United States District Court, District of Columbia

March 7, 2016

EPSILON ELECTRONICS, INC., Plaintiff,
v.
UNITED STATES DEPARTMENT OF THE TREASURY, OFFICE OF FOREIGN ASSETS CONTROL, et al., Defendants.

MEMORANDUM OPINION

REGGIE B. WALTON, UNITED STATES DISTRICT JUDGE

The plaintiff, Epsilon Electronics, Inc., seeks judicial review of the decision of the Office of Foreign Assets Control (“OFAC”), a division of the United States Department of the Treasury (“Treasury”), to impose a civil monetary penalty of $4, 073, 000 against the plaintiff, following the plaintiff’s alleged exportation of goods to Iran in contravention of United States economic sanctions. Complaint (“Compl.”) ¶¶ 8, 22-27, 55. Currently pending before the Court are the parties’ cross-motions for summary judgment. Upon careful consideration of the parties’ submissions, the Court concludes that the defendants’ motion for summary judgment must be granted, and the plaintiff’s cross-motion for summary judgment must be denied.[1]

I. BACKGROUND

A. The Iran Sanctions Program and OFAC’s Regulatory Authority

The United States imposes economic sanctions against foreign nations pursuant to the Trading With the Enemy Act, as amended by the International Emergency Economic Powers Act (“IEEPA”), 50 U.S.C. §§ 1701-07 (2012). The IEEPA authorizes the President to declare a national emergency “to deal with any unusual and extraordinary threat, which has its source in whole or substantial part outside the United States, to the national security, foreign policy, or economy of the United States.” 50 U.S.C. § 1701(a). Under this statute, the President may

investigate, block during the pendency of an investigation, regulate, direct and compel, nullify, void, prevent or prohibit, any acquisition, holding, withholding, use, transfer, withdrawal, transportation, importation or exportation of, or dealing in, or exercising any right, power, or privilege with respect to, or transactions involving, any property in which any foreign country or a national thereof has any interest by any person, or with respect to any property, subject to the jurisdiction of the United States . . . .

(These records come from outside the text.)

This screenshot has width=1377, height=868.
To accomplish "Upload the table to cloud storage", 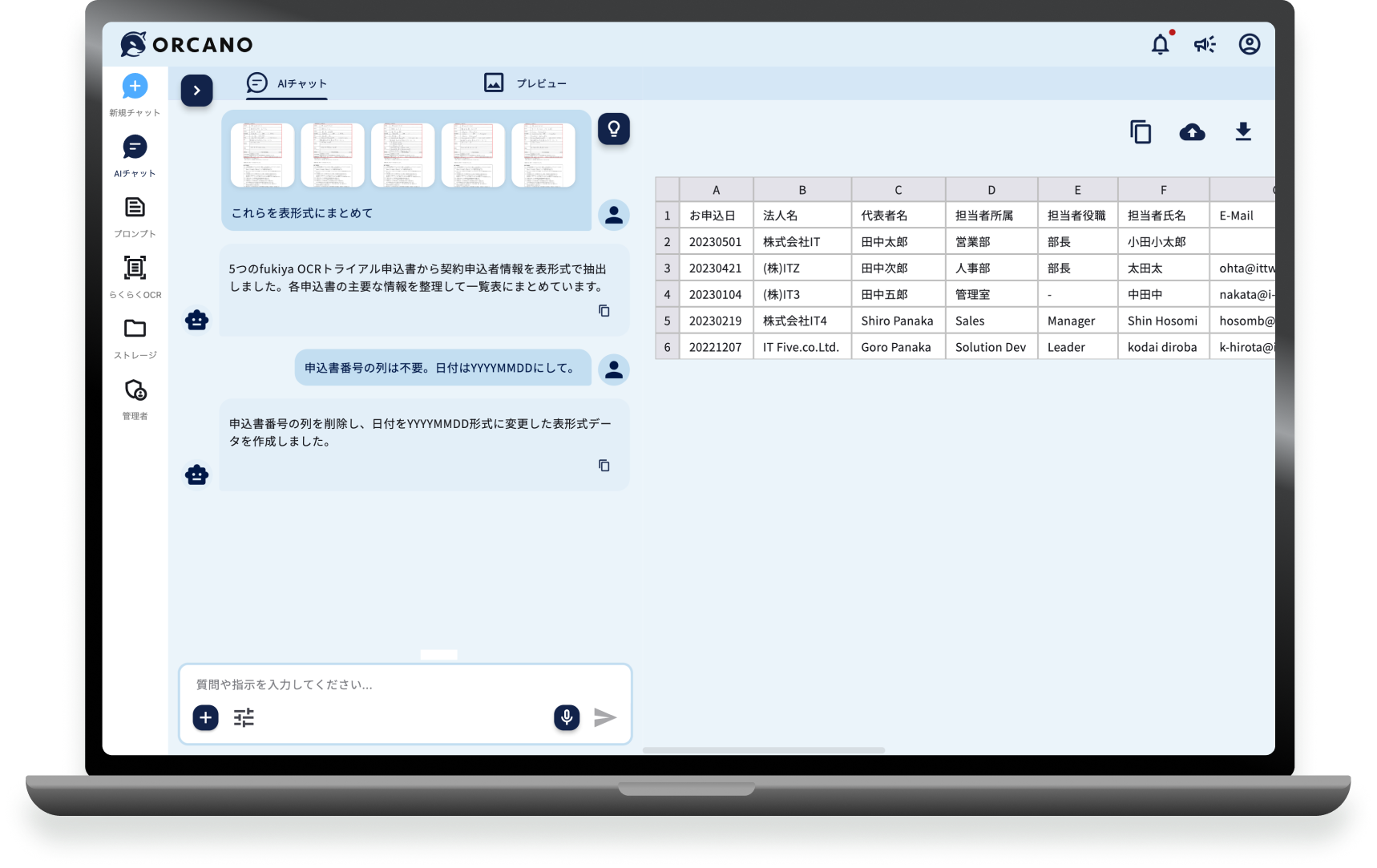I will (x=1192, y=132).
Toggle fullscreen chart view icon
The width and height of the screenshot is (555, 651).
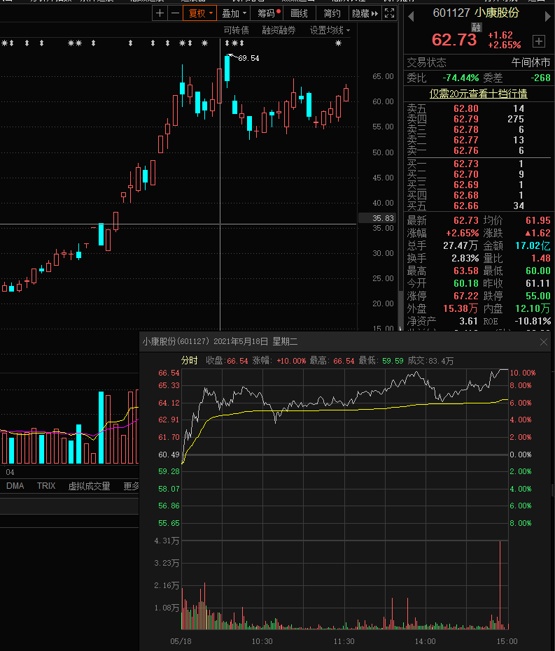[x=389, y=13]
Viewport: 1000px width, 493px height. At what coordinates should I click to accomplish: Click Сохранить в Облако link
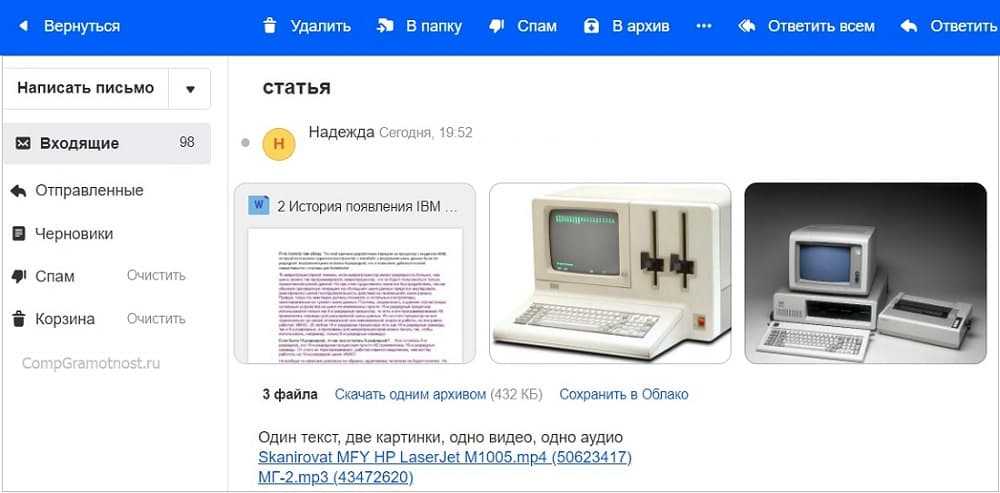(624, 394)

50 U.S.C. § 1702(a)(1)(B); see generally Regan v. Wald, 468 U.S. 222, 227-28 (1984) (discussing the President’s authority under the Trading With the Enemy Act and the IEEPA).

The first economic sanctions against Iran were imposed in 1979, see Exec. Order No. 12170, 44 Fed. Reg. 65, 729 (Nov. 14, 1979), and the current scheme of sanctions against Iran is embodied primarily in the Iranian Transactions and Sanctions Regulations (“Regulations”), 31 C.F.R. pt. 560 (2014). Most relevant to this case, the Regulations prohibit

the exportation, reexportation, sale, or supply, directly or indirectly from the United States, or by a United States person, wherever located, of any goods, technology, or services to Iran or the Government of Iran . . . including the exportation, reexportation, sale, or supply of any goods, technology, or services to a person in a third country undertaken with the knowledge or reason to know that:
(a) Such goods, technology, or services are intended specifically for supply, transshipment, or reexportation, directly or indirectly, to Iran or the Government of Iran; or
(b) Such goods, technology, or services are intended specifically for use in the production of, for commingling with, or for incorporation into goods, technology, or services to be directly or indirectly supplied, transshipped, or reexported exclusively or predominantly to Iran or the Government of Iran.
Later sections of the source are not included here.